(Pixel coordinate grounding data)

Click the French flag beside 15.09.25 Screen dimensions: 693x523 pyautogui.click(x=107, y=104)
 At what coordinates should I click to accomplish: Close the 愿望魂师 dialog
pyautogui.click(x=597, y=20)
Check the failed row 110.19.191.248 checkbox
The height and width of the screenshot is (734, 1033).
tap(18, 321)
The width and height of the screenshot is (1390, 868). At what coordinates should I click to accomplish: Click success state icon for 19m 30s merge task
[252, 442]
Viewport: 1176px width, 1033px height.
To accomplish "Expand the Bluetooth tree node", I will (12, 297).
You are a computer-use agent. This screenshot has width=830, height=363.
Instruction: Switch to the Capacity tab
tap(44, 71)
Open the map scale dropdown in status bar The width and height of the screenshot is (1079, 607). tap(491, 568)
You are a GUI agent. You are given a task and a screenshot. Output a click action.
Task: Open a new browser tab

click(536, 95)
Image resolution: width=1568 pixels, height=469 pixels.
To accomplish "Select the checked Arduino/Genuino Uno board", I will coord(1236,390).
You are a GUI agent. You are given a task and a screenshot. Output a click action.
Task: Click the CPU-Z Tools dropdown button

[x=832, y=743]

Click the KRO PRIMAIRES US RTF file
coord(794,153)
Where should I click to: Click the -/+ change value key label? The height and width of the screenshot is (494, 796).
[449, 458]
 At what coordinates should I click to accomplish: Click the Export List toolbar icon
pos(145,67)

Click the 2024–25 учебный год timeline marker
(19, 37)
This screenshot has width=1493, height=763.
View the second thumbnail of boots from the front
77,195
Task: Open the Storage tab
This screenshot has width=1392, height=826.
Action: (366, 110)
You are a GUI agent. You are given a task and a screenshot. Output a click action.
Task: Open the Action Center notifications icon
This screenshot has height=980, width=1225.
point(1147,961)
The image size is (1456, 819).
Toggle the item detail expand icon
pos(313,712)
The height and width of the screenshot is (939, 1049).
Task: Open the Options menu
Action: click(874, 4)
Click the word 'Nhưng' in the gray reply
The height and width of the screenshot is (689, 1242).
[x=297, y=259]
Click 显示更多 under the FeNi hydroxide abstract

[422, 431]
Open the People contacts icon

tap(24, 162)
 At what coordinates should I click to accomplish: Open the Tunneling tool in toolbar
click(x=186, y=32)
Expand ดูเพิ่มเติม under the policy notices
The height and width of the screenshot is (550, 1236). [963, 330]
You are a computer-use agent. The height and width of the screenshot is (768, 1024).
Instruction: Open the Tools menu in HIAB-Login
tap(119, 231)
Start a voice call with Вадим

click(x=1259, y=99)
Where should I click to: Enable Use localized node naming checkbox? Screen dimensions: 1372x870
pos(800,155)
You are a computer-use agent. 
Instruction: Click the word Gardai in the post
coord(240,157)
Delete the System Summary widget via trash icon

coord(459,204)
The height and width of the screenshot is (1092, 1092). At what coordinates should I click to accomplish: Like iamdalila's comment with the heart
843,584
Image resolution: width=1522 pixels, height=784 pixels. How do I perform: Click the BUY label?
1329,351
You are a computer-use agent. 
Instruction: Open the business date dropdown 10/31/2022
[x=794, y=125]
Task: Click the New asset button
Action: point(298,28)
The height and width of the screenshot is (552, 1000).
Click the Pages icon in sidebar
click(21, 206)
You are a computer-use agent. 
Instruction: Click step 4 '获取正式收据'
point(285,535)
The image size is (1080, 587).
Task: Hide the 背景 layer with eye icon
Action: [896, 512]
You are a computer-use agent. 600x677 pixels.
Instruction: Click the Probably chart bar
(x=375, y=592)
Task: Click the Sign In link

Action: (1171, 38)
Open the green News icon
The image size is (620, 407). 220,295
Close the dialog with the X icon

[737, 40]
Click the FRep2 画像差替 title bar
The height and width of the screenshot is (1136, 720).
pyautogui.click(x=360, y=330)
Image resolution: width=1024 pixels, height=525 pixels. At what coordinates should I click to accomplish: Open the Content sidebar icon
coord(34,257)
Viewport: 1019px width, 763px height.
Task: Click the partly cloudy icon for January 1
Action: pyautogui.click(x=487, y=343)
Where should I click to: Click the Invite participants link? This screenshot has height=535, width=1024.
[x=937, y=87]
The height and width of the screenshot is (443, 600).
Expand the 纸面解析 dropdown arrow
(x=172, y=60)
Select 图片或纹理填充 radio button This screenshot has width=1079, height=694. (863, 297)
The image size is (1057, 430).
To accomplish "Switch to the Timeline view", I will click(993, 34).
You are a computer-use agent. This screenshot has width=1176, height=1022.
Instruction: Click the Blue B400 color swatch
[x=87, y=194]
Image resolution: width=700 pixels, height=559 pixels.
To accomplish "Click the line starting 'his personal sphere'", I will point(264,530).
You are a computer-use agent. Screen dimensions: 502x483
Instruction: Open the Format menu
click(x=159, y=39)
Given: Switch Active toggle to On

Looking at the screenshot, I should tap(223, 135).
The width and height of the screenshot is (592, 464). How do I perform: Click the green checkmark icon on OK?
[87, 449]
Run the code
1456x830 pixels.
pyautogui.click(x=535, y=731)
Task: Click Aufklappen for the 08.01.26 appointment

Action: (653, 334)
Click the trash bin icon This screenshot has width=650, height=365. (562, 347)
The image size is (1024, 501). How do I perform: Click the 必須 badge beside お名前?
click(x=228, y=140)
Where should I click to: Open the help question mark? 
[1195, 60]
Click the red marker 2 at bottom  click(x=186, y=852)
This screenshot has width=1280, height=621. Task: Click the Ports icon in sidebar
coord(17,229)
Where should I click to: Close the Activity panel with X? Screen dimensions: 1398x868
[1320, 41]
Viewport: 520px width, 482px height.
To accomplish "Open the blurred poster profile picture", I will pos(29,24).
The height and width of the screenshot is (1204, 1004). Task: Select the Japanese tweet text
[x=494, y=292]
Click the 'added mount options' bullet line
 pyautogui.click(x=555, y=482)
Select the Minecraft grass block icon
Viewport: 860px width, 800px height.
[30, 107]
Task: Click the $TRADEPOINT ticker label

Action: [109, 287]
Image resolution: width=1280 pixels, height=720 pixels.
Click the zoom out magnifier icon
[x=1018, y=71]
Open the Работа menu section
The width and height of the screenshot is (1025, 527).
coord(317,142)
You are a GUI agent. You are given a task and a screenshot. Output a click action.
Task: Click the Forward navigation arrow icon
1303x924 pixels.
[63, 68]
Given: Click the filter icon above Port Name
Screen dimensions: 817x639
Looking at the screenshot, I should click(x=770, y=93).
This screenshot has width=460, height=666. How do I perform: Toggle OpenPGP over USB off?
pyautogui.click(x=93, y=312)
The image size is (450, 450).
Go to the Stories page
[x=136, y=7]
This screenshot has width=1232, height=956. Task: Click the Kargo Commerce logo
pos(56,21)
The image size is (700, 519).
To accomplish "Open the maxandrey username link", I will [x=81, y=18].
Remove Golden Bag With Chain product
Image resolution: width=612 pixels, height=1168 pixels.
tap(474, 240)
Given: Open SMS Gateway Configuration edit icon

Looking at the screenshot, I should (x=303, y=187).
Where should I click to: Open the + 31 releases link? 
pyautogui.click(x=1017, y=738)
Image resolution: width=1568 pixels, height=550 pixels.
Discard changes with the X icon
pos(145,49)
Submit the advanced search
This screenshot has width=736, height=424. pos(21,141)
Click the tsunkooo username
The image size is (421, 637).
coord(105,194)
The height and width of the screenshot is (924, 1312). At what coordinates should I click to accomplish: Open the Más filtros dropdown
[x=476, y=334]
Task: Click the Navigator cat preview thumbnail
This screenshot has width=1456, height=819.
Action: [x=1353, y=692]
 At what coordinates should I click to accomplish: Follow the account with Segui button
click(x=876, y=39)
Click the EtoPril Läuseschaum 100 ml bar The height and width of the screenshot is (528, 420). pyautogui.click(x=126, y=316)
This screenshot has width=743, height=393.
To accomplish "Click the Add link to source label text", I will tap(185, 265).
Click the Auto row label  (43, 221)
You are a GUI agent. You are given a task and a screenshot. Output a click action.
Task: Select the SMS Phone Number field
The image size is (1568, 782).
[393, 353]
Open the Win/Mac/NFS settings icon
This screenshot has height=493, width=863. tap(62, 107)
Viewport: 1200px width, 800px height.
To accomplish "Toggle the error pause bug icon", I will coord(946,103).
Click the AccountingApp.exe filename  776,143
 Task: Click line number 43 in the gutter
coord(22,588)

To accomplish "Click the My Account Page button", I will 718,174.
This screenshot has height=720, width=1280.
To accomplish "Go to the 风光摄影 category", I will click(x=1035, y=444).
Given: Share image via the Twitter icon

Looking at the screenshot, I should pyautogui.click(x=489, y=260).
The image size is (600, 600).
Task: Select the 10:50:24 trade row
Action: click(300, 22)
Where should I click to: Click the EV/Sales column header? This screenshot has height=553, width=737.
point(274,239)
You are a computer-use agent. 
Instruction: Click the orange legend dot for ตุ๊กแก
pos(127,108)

▸ **What this task involves**: Taking the entries above, restate exactly those lines that fall between the line with "This screenshot has width=460, height=666." and the line with "Click the AccountingApp.exe", keeping both of those lines too.

▸ **Answer section**:
This screenshot has width=460, height=666. How do I perform: Toggle OpenPGP over USB off?
pyautogui.click(x=93, y=312)
The image size is (450, 450).
Go to the Stories page
[x=136, y=7]
This screenshot has width=1232, height=956. Task: Click the Kargo Commerce logo
pos(56,21)
The image size is (700, 519).
To accomplish "Open the maxandrey username link", I will [x=81, y=18].
Remove Golden Bag With Chain product
Image resolution: width=612 pixels, height=1168 pixels.
tap(474, 240)
Given: Open SMS Gateway Configuration edit icon

Looking at the screenshot, I should (x=303, y=187).
Where should I click to: Open the + 31 releases link? 
pyautogui.click(x=1017, y=738)
Image resolution: width=1568 pixels, height=550 pixels.
Discard changes with the X icon
pos(145,49)
Submit the advanced search
This screenshot has width=736, height=424. pos(21,141)
Click the tsunkooo username
The image size is (421, 637).
coord(105,194)
The height and width of the screenshot is (924, 1312). At what coordinates should I click to accomplish: Open the Más filtros dropdown
[x=476, y=334]
Task: Click the Navigator cat preview thumbnail
This screenshot has width=1456, height=819.
Action: [x=1353, y=692]
 At what coordinates should I click to accomplish: Follow the account with Segui button
click(x=876, y=39)
Click the EtoPril Läuseschaum 100 ml bar The height and width of the screenshot is (528, 420). pyautogui.click(x=126, y=316)
This screenshot has width=743, height=393.
To accomplish "Click the Add link to source label text", I will tap(185, 265).
Click the Auto row label  (43, 221)
You are a GUI agent. You are given a task and a screenshot. Output a click action.
Task: Select the SMS Phone Number field
The image size is (1568, 782).
[393, 353]
Open the Win/Mac/NFS settings icon
This screenshot has height=493, width=863. tap(62, 107)
Viewport: 1200px width, 800px height.
To accomplish "Toggle the error pause bug icon", I will coord(946,103).
Click the AccountingApp.exe filename  776,143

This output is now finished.